Shift #26: Complete Characters
Warning: this may be my most self-indulgent post. But, in the end, I will relate this to how we make our art. Promise.
Today is my mother’s 95th birthday. I paid her a visit this morning at Fort Snelling National Cemetery. My mother died in December of 2000. I thought about her this morning after I realized what today’s date is and noted how differently I think of her now than when I was, say, in my twenties and still in rebel mode.
I’ve come to see my mother as a complete and complicated person.
My mother is not one of my favorite people. I can say that without guilt and with clarity about why. That is not to say that she didn’t try to be a good mother to me or that there weren’t things she taught me that I value. It is because of her that I feel my daughter should know how to use tools and change a tire and speak up. That is also not to say I didn’t love her. I did. She stuck to her convictions and, whether I agreed with them or not, I respect that.
Mom was a rigid person. Stubborn. Opinionated. Harsh. She also loved coffee, listening to the radio, riding shotgun while my father drove anywhere, reading, mountains, perfume, the color gold, my father. She hated to drive, cigarette smoke (once she quit smoking), her hair, her weight. She loved crossword puzzles. Disliked dogs. Never missed Mass. Felt duty-bound to get dinner on the table every night whether it was edible or not. Never argued with a priest, but argued with everyone else. She could polarize our family over issues of religion and sex.
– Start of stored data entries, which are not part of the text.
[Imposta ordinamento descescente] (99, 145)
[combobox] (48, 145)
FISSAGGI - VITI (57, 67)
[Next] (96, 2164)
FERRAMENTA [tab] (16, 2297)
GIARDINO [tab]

As I contemplate these pieces of my mother and combine them with what I know about creating characters, I realize that one of the gifts of working as a writer is the way we learn to put depth in our characters and prose. Visual artists look for depth, too, as they focus on some perhaps less-visible aspect of their subject. When I think about how to write about my mother, this skill set kicks in and I begin to pick apart who she was in a way that is different from the purity of a daughter remembering her mother. I can’t separate the fact that I am her daughter, but I can add to my vision of her as I think about what translates into decent prose.
So this shift in focus is really two-sided. One, writers and other artists can look at their family members – both dead and alive – in ways that are enhanced by the skills used to do creative work. This allows us to come to a fuller understanding of these people who helped form us, without whom we would be quite different. Two, flip that around and think about characters we create in our work and do a little role-playing. What if we were that character’s child who looks back at them years later? What would we see differently?
Happy Birthday, Mom. Bet you didn’t think you’d end up here.
Photos property of Kathleen Cassen Mickelson.